As for cardiovascular side effects, zolmitriptan can increase systolic blood pressure in the elderly and increase diastolic blood pressure in both the elderly and young people. Additionally, there is the side effect of a dose-related increase in sedation.[13] There is a risk of headaches caused by medication withdrawal or medication overuse.[18]

Zolmitriptan has a weak affinity for 5-HT 1A receptors; these receptors have implications in the development of serotonin syndrome.[7] The constellation of autonomic and neuromuscular symptoms that comprise the Serotonin syndrome can occur in response to activation of central and peripheral 5-hydroxytryptamine receptors—mainly the 5-HT 1A and 2A receptor subtypes.[7]

There have been case reports of other rare adverse events associated with zolmitriptan use. There was a case of liver injury associated with zolmitriptan and rizatriptan use and a case report of transient myopia and increased intraocular pressures in a woman who had been using increasing amounts of zolmitriptan over a year.[19][20]

Drug-Drug Interactions

Cimetidine, which is a CYP1A2 inhibitor, increases the levels of zolmitriptan and 183C91 in the systemic circulation, therefore increasing the body's exposure to its vasoconstrictive action; this indicates the need to reduce the total daily dose of zolmitriptan in those taking such inhibitors.[14]

Zolmitriptan did not demonstrate significant interactions with acetaminophen or metoclopramide, which are often part of a regimen to treat headache symptoms.[21] Oral contraceptive use in female study participants did not produce a significant impact on the efficacy or tolerability of the medicine.[11]

Zolmitriptan is contraindicated in patients with cerebrovascular or cardiovascular disease because 5-HT 1B receptors are present in coronary arteries. Such conditions include, but are not limited to, coronary artery disease, stroke, and peripheral vascular disease.[22]

It is also contraindicated in hemiplegic migraine.[22]

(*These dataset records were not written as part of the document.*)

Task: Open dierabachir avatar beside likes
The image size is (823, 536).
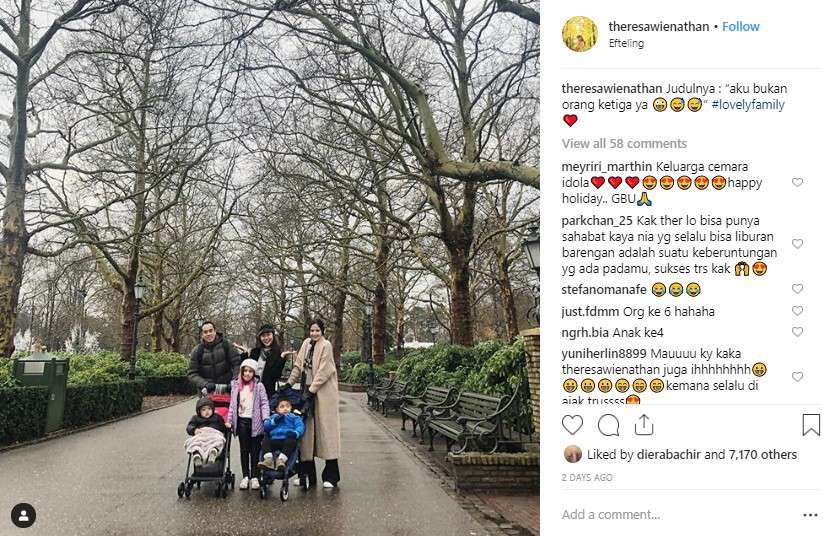Action: 573,454
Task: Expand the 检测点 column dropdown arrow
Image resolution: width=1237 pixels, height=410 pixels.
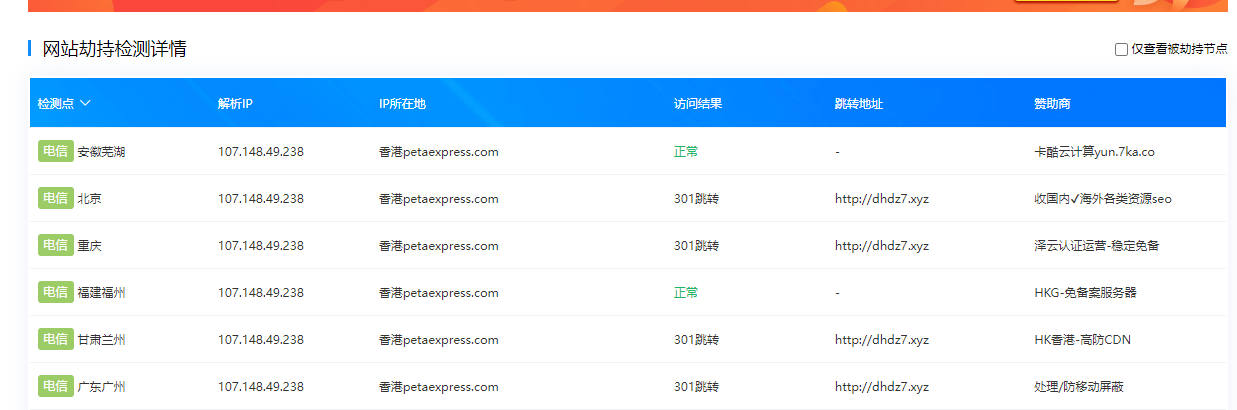Action: [x=85, y=103]
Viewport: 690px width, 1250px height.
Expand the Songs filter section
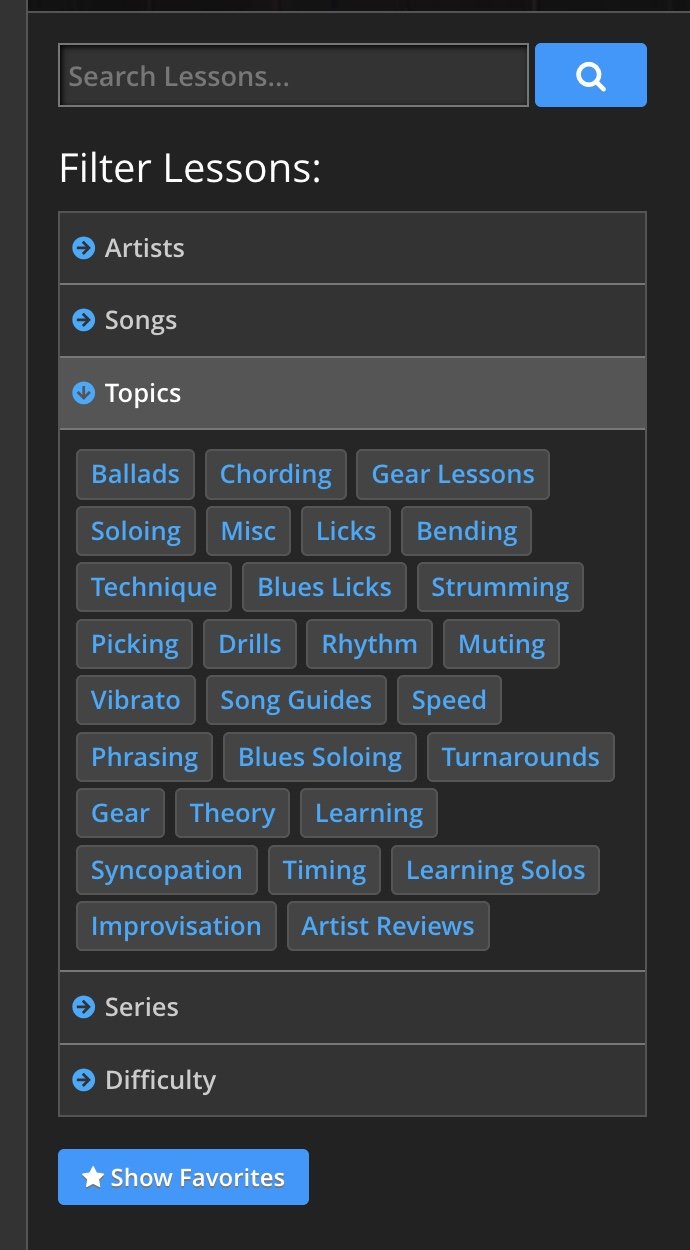coord(352,320)
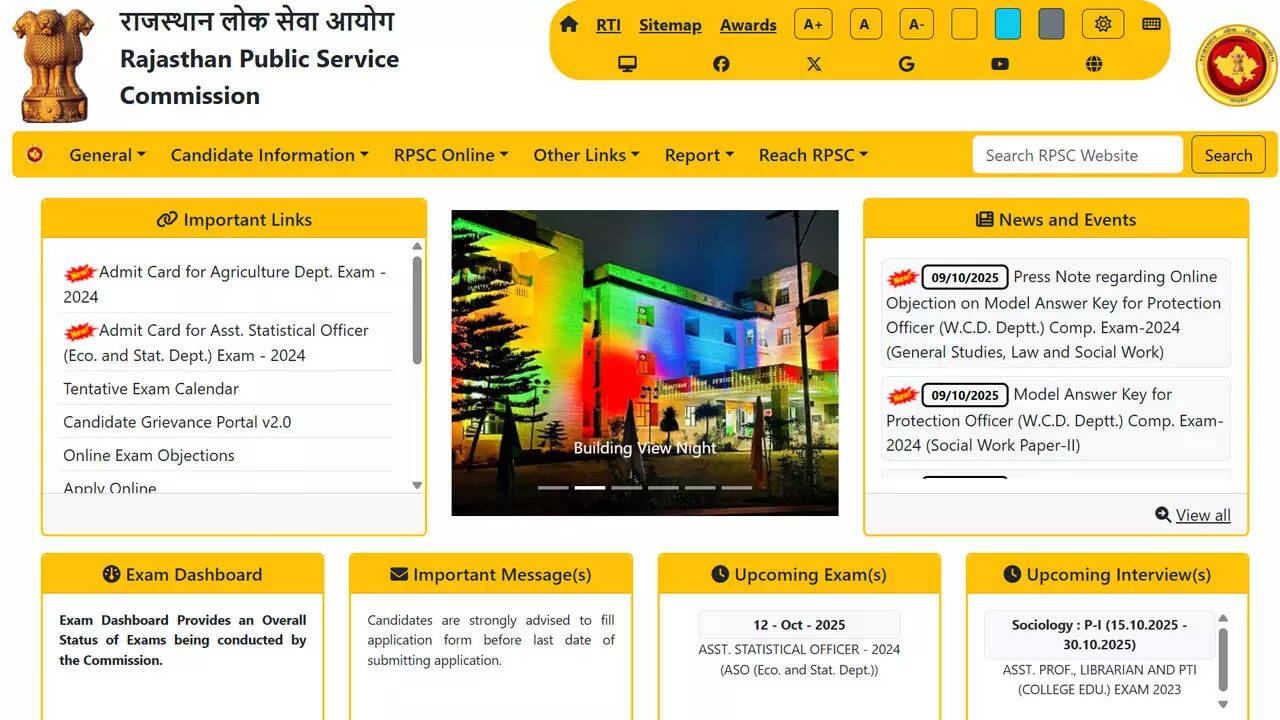Click the YouTube icon

click(x=1000, y=64)
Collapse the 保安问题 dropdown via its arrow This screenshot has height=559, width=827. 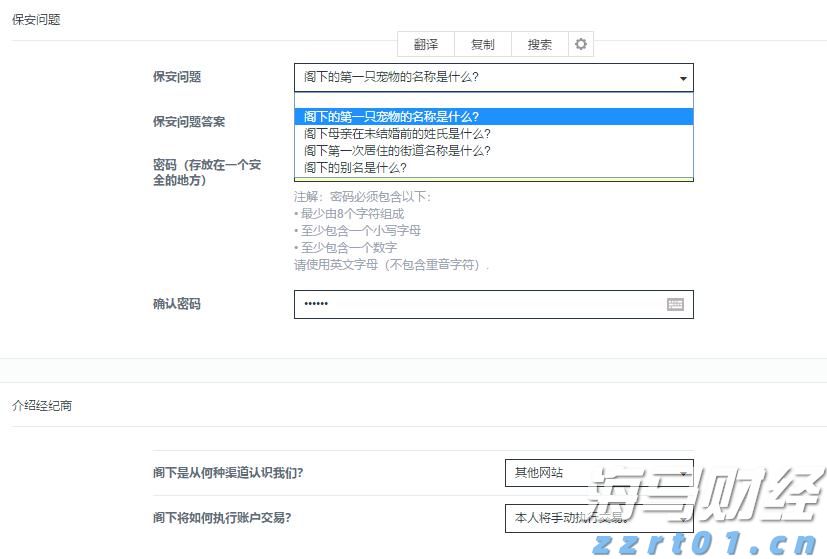tap(683, 78)
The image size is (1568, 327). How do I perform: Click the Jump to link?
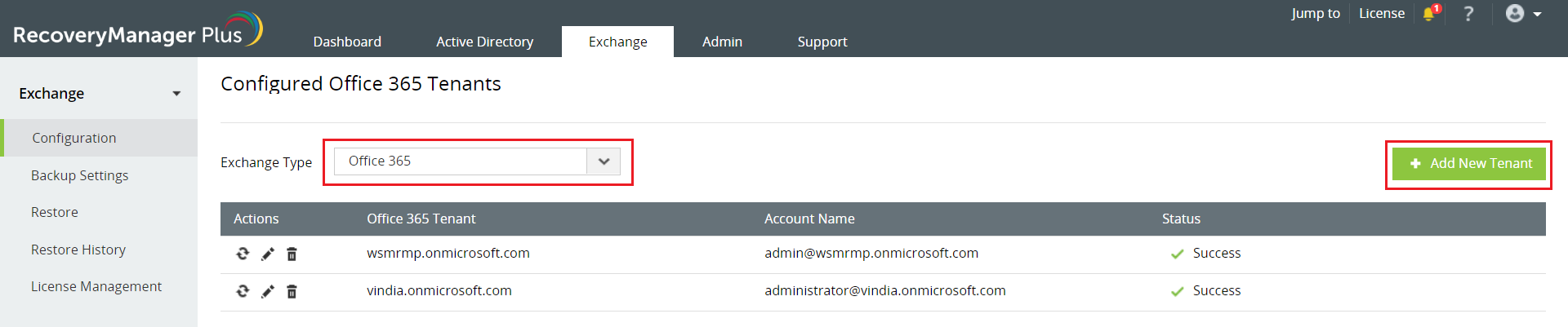click(x=1315, y=14)
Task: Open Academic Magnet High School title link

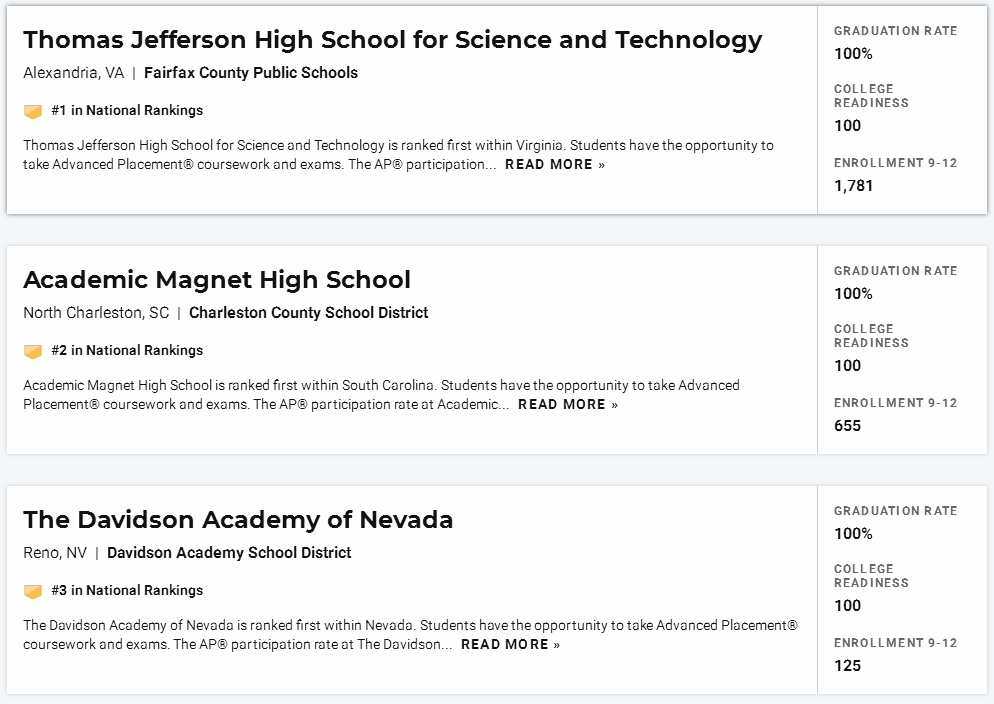Action: point(217,279)
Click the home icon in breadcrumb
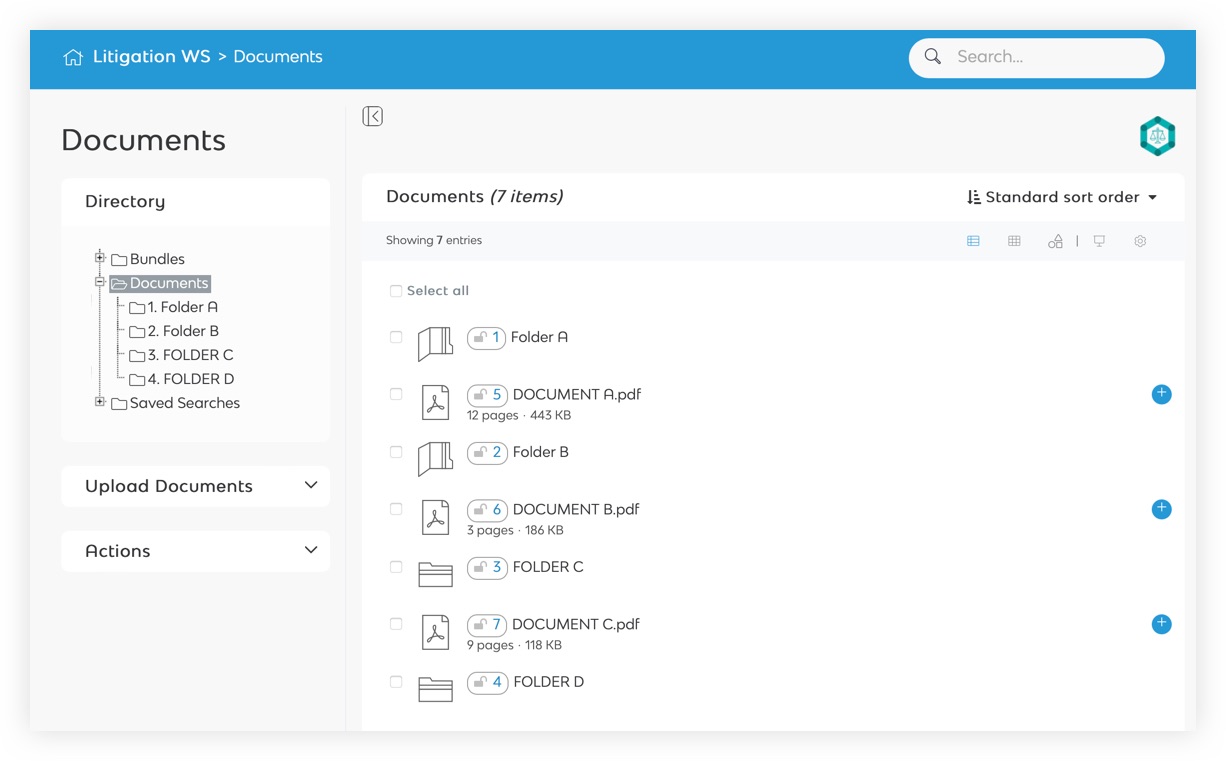Image resolution: width=1226 pixels, height=761 pixels. tap(73, 57)
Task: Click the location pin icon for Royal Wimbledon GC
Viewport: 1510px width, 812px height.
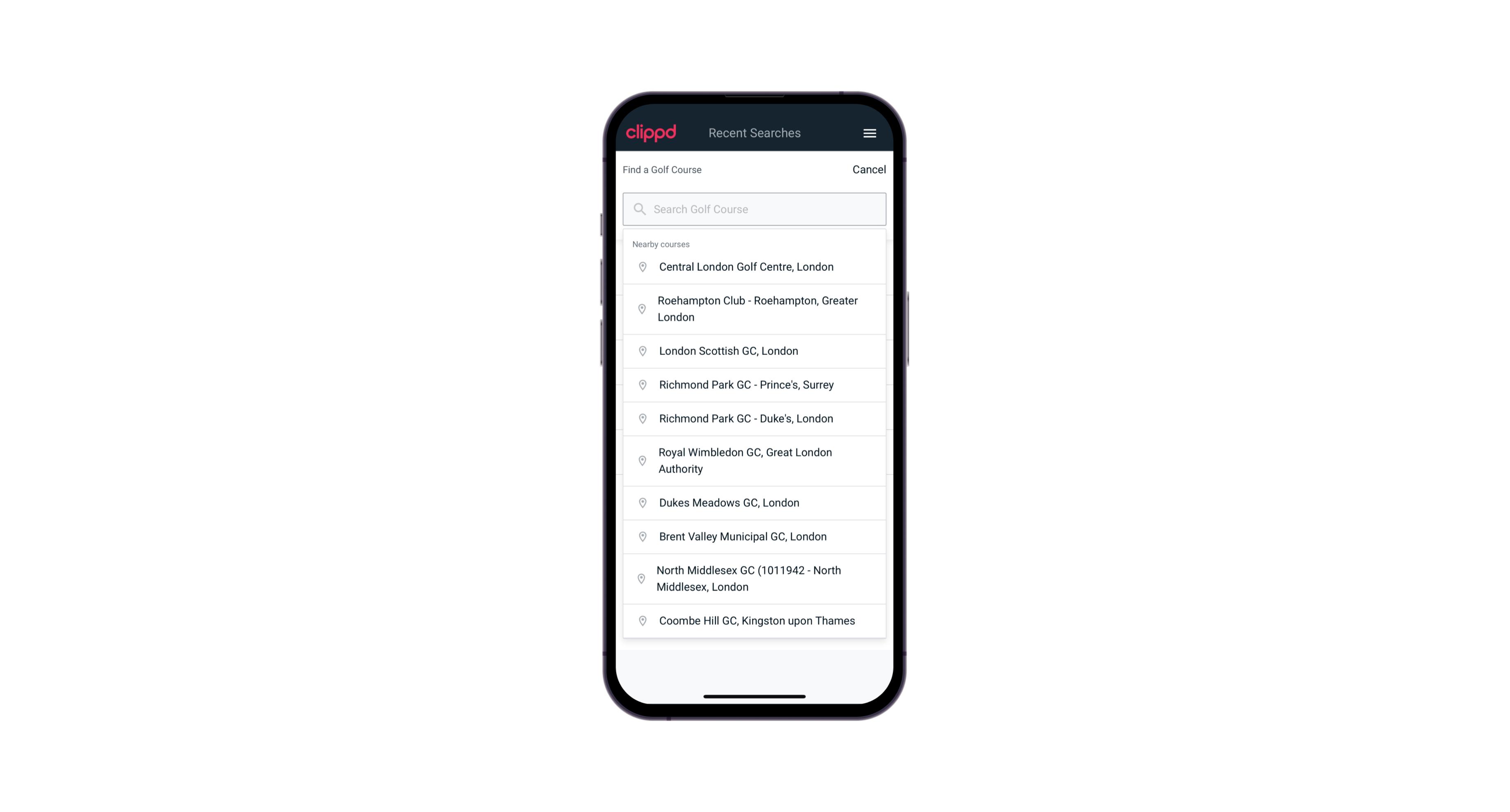Action: [641, 460]
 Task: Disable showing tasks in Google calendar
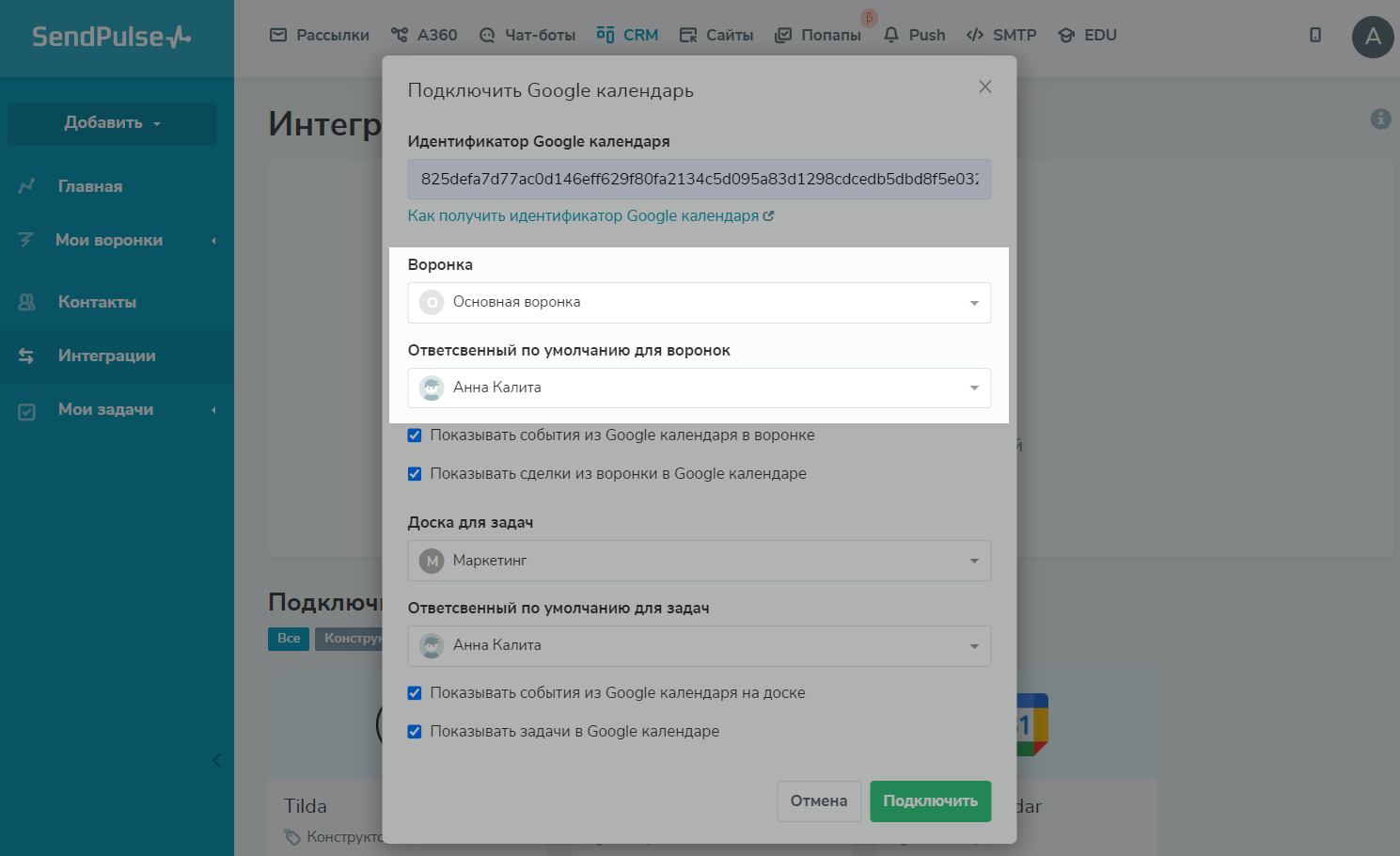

Special Populations – Pregnant and breastfeeding mothers

While there are safer alternatives for the treatment of acute migraine in pregnancy, triptans have been viable options in some instances.[23] There is less available data on the safety of zolmitriptan use in human pregnancy, but it may not be unreasonable to assume its effect is likely similar to its fellow 5-HT 1B/1D receptor agonist, sumatriptan. Sumatriptan use in the first trimester of pregnancy was not significantly associated with congenital malformations compared to the general population.[24] On the other hand, Sumatriptan use in the second and third trimesters of pregnancy has correlated with increased odds of an atonic uterus and blood loss during labor.[23] Trace amounts of triptans have appeared in breast milk, but the levels are not high enough to exert a clinical effect in nursing infants.[18]